Hesitantly I follow her, her back turned away from me, she slowly looks around, when it catches her eye, she picks it up and hands it to me.
'What is it?', I ask, it looks like nothing, or at least like nothing special.
'It's what you and Jarrod gave me for our wedding, I know that you guys got a divorce, but I'm just going to say that the present that we got with the voucher just made my day'

She says, her eyes piercing mine.It's a box, well I think that its a box, brown and wooden, there is latch, opening it, I see a picture of them together frame and the wedding rings placed separatly. A feeling of relief surges through me, at least it is nothing scary I think, a bit happier.

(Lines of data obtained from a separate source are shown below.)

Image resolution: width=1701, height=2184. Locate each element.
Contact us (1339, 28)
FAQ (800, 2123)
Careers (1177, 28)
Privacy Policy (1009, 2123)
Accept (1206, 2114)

A noise comes from outside, Toz looks up, almost afraid and starts ushering my out of the house, grabbing the box from my hands, chucking it to the ground. Something is wrong, I can sense it, she is trying to push me out of the back door. I lose my balance, losing a heel, she pushes me out the door, without noticing, closing the door behind me.I hear voices coming from inside, slowly opening the door, wanting to grab my shoe, the voice becomes recognisable.

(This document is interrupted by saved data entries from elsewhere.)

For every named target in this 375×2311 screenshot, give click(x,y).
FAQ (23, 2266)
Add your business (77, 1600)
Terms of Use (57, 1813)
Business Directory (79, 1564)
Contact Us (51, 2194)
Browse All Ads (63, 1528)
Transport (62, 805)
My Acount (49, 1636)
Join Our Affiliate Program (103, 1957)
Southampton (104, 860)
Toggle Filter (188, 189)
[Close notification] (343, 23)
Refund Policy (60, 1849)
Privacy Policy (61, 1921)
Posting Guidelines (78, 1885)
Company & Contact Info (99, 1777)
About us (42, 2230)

Stepping into my heel and walking towards the kitchen, heels still making clopping noises, I walk into the space, realising who the voice belonged to. He has his arms around her, lips locked onto hers, eyes closed until I enter the room. When he sees me, he lets go of her, a look of suprise on his face. It's him. Jarrod. Walking up to her, who is completly oblivious to my presence, I whisper in her ear.'How could you? I hope that you rot in hell you lying bitch, I hope that Satan eats your soul and that you never find happiness again', bile rises in my throat and I walk out. AHe comes running after me screaming 'I was going to tell you!'.I get into my car and drive away, making a vow to myself to never come back again.

Formal

The wind was slightly blowing through my straight hair. I'm at the top of Point Danger, where you can see forever. A smirk creeps across my face.The cold metal of the bench sends shivers down my spine. In the far off distance are the waves crashing against the beach. A few surfers are dotted along the shoreline, waiting for the perfect wave.My formal dress flows around me, the silk sliding over my legs. I can feel my electric blue headband against my back, comforting my nerves of anticipation of the night to come.Dad is standing beside my, camera poised up to his eyes. He loves that camera, he claims that it only takes good photographs. I hear it clicking away. Looking at the camera, I smile and look away. The timely noise amuses me.My mind drifts somewhere else, the smell of the salty wind grabs my attention back to the present.Craig comes back and sits beside me, again the flickering of the flash continues. I tell dad that the flash doesn't need to be on, as the sun hasn't set. The constantly bright flahing light is blinding me, slowly anyhow.Looking behind me, the sun goes behind a cloud, making an orange solour fill the sky. The horizon is a red colour, whereas further away, is a precious purple.